HEMT-High Linearity GaN Transistor
Principal Investigator: Professor Fay
Other Contributor: Nivedhita Venkatesan
AWaRE REU Researcher: Fuwei Huang, University of Colorado Denver
Project Description: Novel transistor designs for improved linearity in GaN-based FETs are being explored for their potential to improve dynamic range in mm-wave low noise amplifiers (LNAs). This project includes device design, modeling, fabrication, and characterization of devices, as well as the design of low-noise amplifiers (based on the extracted models) and comparison with designs based on conventional transistors in order to fully understand the potential benefits and any associated design trade-offs for mm-wave receiver applications.
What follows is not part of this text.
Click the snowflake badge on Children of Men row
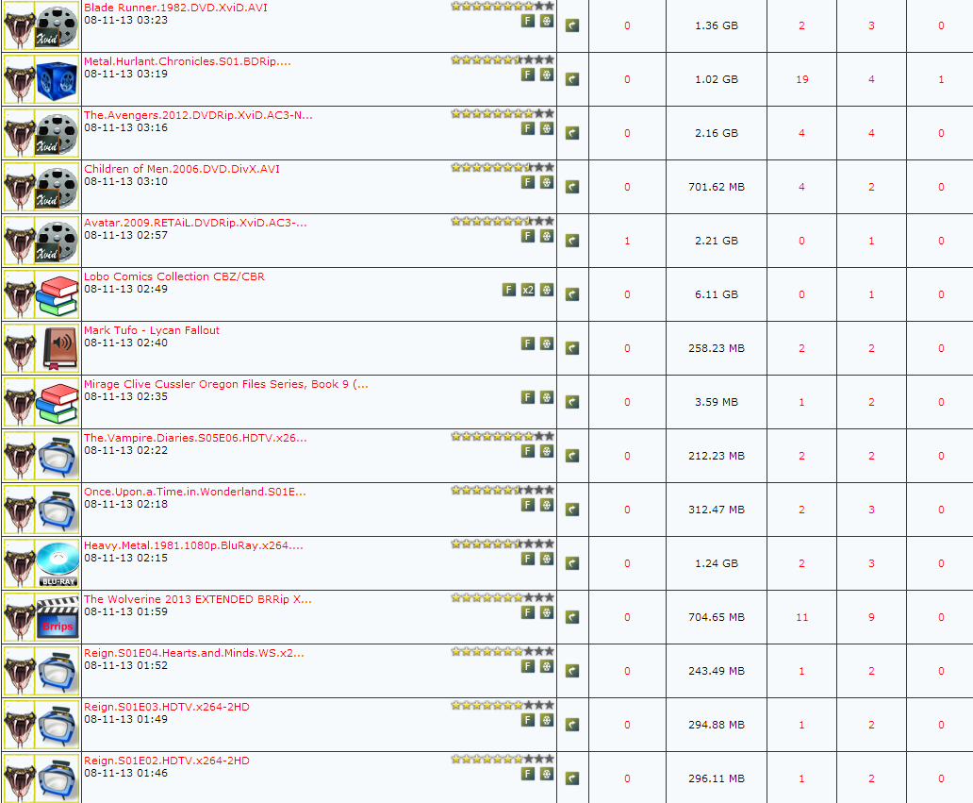The image size is (973, 803). click(x=547, y=182)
Finding: In the world of wireless communication, HEMT’s (High Electron Mobility Transistors) play a critical role in the recent development. Because of the unique property of high power, high frequency, and high gain, it makes a great candidate for military and commercial wireless applications.
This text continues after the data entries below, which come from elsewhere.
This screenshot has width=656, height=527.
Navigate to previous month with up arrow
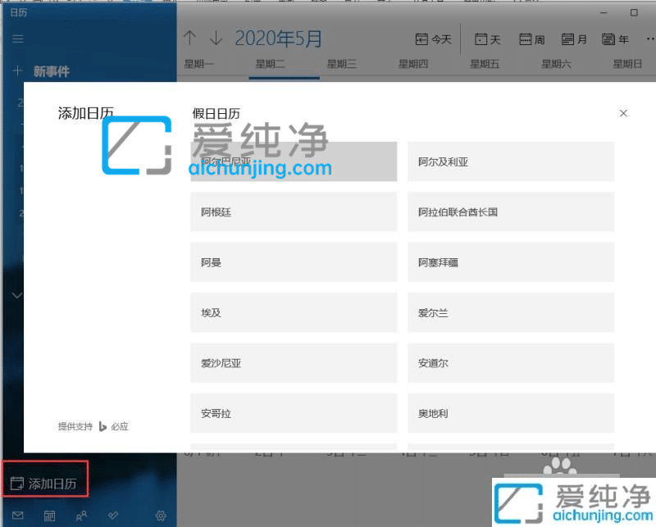[x=190, y=38]
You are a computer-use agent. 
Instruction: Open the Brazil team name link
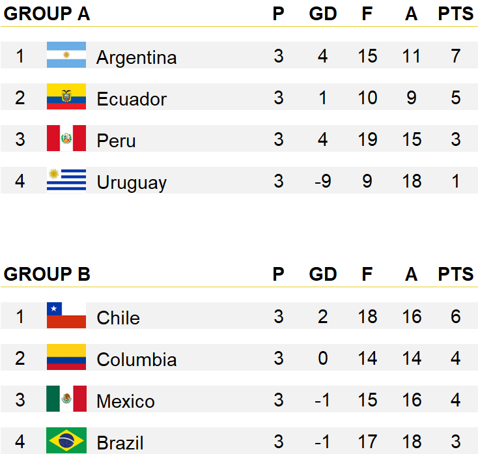[x=120, y=443]
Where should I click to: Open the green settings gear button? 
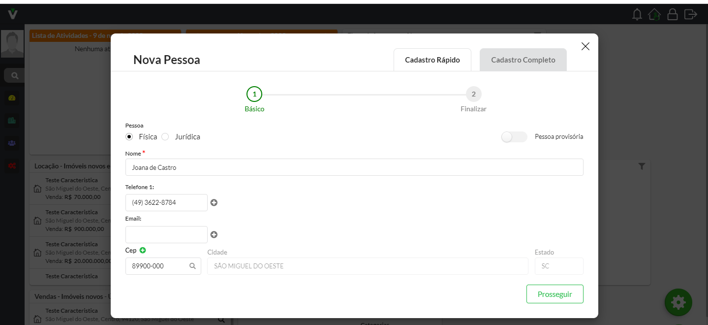(678, 302)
For cellar station applications, GaN transistor device is more efficient at higher frequency with broader bandwidth than the Si LDMOS (Silicon laterally diffused metal oxide semiconductor device). Which in terms, give us a higher data transfer rate. Because of the higher bandgap of Gallium Nitride semiconductor material, GaN HEMT is the perfect replacement for the GaAs pHEMTs as it could achieve higher power, higher frequency, and higher bandwidth at the same time.
The goal of our research is to develop a GaN device model as an amplifier that will be able to satisfy our ever-advancing technology needs in the next few decades. As of now, we are in the early development phase where we model our device in the Synopsys Technology Computer-Aided Design (TCAD ) and optimize it in the Advanced Design System (ADS) for higher gain, OIP3, and IIP3 value. The research included doing analytical Figures of Merit for the model device and experimenting with Low Pull simulation as an alternative, more efficient way to get load impedance from the model, which speed up the research progress.